You know, like num Chuck skills, bow hunting skills, computer hacking skills.


Mostly Uncle Frank [32:20]

Not necessarily through their classes, but any other things they might be doing in terms of internships, summer jobs, other things that would launch them on their way. And then the third thing we wanted them to do in college was get connections so that they could get a decent job upon graduating. And we also told them not to think about graduate school, but that our intent was to pay for their first degree, but we were unlikely to pay for a degree after that. So they would have to think about funding that on their own if they chose to do that. And it's not like we might not decide to do that eventually, but that was not the plan. So we did not want them just going to college figuring they could do whatever for their first degree and then figure it out after that, because we see a lot of younger people just kind of becoming serial students and never quite figuring out what they want to do because it's easier just to stay in school. And we didn't want them to have that experience. Now, as it turned out, our eldest one ended up getting a master's degree, and his employer paid for that, which was good.


Voices [33:27]

Show me the money! Jared, you better yell! Show me the money!


Mostly Uncle Frank [33:32]

Our middle one has not pursued another degree, although he could still do that. He's less interested in school overall. And our third one is actually going after the CFA certification. So he's gone through level one of the CFA past that. He's got two more levels to go, but that is a better choice for him than graduate school, given he's in finance. But I also did tell them at the time we I gave them the talk is that we were not sending them to college to go, quote, find themselves, unquote.


Voices [34:02]

You're not going to amount to Jack Squad!


Mostly Uncle Frank [34:06]

Or have some kind of transformational experience.


Voices [34:10]

Well, the frickin' guy.


Mostly Uncle Frank [34:14]

Just because the cost of college is too much for that, that you can go find yourself not in college by having a job or doing something else. So those were our expectations. That doesn't mean they have to be your expectations, but what I'm telling you is you need to convey whatever your expectations are to your children so they have an understanding of that and everybody's on the same page as you go through this process of figuring out what they're gonna do. It's also true that there are a number of children who college is not going to actually be appropriate for and they'd be better off just going and working, like in a sales job or something like that. There's an interesting book called Barking Up the Wrong Tree by a guy named Eric Barker. And if you read the first chapter of that, talks about sort of which kinds of people have a predilection for academics versus entrepreneurship. And they're usually two different kinds of people. It's actually rare to have the same person have both of those skills or abilities or interests. And so chances are if your child is naturally good in school, they should keep going to school because they're good at following rules and going through systems. Whereas if they're not good in school but have other aptitudes, they might be better suited to going the entrepreneurial route.


Voices [35:35]

You know, whenever I see an opportunity now, I charge it like a bull. Ned the bull, that's me now.

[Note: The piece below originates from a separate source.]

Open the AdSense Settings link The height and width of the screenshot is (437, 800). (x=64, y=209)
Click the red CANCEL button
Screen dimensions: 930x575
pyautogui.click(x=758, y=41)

Mostly Uncle Frank [35:41]

And I'm just telling you that just so people don't get the idea that there's only one way to do this, that different children are different, and so different choices are different for different children. Different choices are going to be appropriate or better for one child over another.


Voices [35:57]

The good part, William, is that no matter whether our clients make money or lose money, Duke and Duke get the commissions. Well, what do you think, Valentine? Well, it sounds to me like you guys a couple of bookies. I told you he'd understand.


Mostly Uncle Frank [36:20]

All right, then your final question was how do you recommend balancing a head start for children without diminishing their drive to work hard and achieve their own goals? Again, that is child specific a bit. Most people that age, even if they have an idea what they might want to do, it's probably not the end decision, and nobody that age is really capable of deciding what they're gonna do for the rest of their life. I know I wasn't, and most of us probably weren't either. That I started thinking I was going to be an astrophysicist, and look where I ended up.


Voices [36:51]

Do you think I got where I am today because I dress like Peter Pan here? Do you think anybody thinks I'm a failure because I go home to Starla at night? Forget about it.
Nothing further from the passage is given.